Igor Mendes é licenciado em Geografia pela Universidade Estadual do Rio de Janeiro – UERJ. Mendes, juntamente com outros 23 participantes dos protestos de Junho de 2013, foi condenado pela Justiça do Rio de Janeiro à prisão por crimes como formação de quadrilha, dano qualificado, lesão corporal e corrupção de menores. Em “A pequena prisão” (N-1 Edições, 2017), ele relata a experiência da prisão em Bangu. Em “Essa indescritível liberdade” (Faria e Silva, 2020) e em “Junho Febril” (N-1 Edições, 2023), seu mais recente livro, Mendes aborda as manifestações de 2013 a partir da juventude periférica.

Confira a entrevista.
IHU – Como interpreta Junho de 2013, dez anos depois e à luz dos acontecimentos políticos da última década?

Igor Mendes – Junho de 2013 é um acontecimento capital na história recente do país, um divisor de águas, que inaugura o período, ainda em curso, de crise da nova República.
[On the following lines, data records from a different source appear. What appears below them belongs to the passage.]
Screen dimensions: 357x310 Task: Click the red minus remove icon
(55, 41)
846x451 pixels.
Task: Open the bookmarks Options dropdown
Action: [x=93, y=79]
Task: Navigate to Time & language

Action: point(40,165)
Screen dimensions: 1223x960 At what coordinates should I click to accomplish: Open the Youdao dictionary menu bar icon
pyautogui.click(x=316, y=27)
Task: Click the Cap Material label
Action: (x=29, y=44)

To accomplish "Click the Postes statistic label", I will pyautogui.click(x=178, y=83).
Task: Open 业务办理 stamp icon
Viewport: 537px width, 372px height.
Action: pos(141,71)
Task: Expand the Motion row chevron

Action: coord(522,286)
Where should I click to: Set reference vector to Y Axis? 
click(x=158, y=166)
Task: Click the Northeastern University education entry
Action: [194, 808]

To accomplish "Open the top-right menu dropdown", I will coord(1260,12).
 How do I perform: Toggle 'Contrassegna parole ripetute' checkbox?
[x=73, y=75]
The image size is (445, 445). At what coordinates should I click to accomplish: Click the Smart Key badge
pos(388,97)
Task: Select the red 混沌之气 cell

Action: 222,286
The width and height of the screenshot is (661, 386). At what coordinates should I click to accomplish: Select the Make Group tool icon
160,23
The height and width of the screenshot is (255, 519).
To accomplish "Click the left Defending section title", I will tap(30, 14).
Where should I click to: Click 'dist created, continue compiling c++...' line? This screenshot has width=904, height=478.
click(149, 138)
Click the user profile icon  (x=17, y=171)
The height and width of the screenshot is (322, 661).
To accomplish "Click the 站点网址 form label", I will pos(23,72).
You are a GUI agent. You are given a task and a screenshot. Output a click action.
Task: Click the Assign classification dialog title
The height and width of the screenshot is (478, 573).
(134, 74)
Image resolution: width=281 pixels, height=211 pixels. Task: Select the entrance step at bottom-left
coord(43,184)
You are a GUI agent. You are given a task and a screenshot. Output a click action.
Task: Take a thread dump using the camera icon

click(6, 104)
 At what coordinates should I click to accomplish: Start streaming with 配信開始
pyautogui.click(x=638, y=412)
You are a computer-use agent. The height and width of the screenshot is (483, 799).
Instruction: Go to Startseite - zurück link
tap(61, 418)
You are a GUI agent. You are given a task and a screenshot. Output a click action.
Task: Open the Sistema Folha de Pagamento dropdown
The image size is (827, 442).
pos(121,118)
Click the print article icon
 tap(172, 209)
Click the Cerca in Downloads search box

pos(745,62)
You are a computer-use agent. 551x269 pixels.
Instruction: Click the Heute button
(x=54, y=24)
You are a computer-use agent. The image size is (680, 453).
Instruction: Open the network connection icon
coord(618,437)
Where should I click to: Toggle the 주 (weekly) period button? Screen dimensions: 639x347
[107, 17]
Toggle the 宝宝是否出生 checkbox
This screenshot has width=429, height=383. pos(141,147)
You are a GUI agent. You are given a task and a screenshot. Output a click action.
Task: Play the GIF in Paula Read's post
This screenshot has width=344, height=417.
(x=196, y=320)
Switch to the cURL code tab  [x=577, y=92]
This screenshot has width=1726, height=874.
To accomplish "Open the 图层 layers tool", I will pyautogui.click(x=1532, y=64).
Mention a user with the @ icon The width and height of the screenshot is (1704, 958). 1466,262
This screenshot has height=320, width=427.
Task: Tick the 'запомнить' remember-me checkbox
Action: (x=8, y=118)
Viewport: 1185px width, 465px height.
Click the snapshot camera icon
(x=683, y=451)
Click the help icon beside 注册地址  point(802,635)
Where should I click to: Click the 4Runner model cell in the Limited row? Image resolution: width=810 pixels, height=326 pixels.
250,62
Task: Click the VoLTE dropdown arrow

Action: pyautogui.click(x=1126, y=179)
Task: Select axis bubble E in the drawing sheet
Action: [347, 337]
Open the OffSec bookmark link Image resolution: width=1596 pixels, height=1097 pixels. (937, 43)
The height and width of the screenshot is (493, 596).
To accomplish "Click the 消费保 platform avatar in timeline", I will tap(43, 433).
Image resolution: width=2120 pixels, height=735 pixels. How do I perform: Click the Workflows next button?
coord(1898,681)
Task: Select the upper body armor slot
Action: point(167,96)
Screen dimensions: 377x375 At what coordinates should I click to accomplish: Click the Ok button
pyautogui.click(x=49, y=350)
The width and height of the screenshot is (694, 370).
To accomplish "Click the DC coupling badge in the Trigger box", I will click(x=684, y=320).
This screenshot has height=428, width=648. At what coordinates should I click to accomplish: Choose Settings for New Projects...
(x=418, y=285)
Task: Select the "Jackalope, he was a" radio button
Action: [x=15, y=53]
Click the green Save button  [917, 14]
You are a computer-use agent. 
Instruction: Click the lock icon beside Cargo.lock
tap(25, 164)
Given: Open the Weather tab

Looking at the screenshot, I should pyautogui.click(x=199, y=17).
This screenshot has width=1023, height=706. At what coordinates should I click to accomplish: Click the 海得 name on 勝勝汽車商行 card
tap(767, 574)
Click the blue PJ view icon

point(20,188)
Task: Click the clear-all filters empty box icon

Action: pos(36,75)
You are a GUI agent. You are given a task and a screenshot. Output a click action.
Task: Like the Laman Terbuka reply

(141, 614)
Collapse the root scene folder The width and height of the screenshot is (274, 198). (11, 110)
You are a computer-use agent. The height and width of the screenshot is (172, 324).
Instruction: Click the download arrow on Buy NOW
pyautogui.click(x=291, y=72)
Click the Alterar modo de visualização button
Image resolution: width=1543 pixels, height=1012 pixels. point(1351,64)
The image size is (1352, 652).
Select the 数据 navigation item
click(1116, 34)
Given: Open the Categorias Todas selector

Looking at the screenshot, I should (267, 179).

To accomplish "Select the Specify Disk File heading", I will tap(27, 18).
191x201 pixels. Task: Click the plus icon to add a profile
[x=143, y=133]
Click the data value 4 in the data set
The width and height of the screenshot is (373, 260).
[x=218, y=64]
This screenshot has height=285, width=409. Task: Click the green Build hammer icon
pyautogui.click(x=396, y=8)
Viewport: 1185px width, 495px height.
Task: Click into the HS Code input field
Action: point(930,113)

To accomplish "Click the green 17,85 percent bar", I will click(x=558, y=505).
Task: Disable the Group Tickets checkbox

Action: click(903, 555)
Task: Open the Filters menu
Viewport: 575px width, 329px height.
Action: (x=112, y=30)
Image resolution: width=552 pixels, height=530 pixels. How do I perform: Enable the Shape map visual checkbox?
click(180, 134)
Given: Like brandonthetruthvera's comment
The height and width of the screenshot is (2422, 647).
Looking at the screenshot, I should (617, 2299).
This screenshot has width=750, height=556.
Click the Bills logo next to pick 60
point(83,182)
Por isso, creio que é possível afirmar que ainda vivemos sob a égide de Junho de 2013.

IHU – O que as pesquisas que realizou sobre os eventos de 2013 indicam a respeito do que aconteceu no país naquele momento?

Igor Mendes – Um fato dessa importância e de tal ineditismo (porque protestos naquelas proporções, radicalizados e em âmbito nacional, foram inéditos em nossa história) não pode ser explicado por um único fator. Parece-se mais com um acidente de avião, que só ocorre devido a uma confluência de contradições. Para entender a explosão de indignação de Junho de 2013, deve-se pensar no contexto internacional, com a eclosão de diversos movimentos de massas, que naquele momento atingiu sobretudo os países da periferia do capitalismo, como foram os casos do Egito, da Turquia e da Grécia.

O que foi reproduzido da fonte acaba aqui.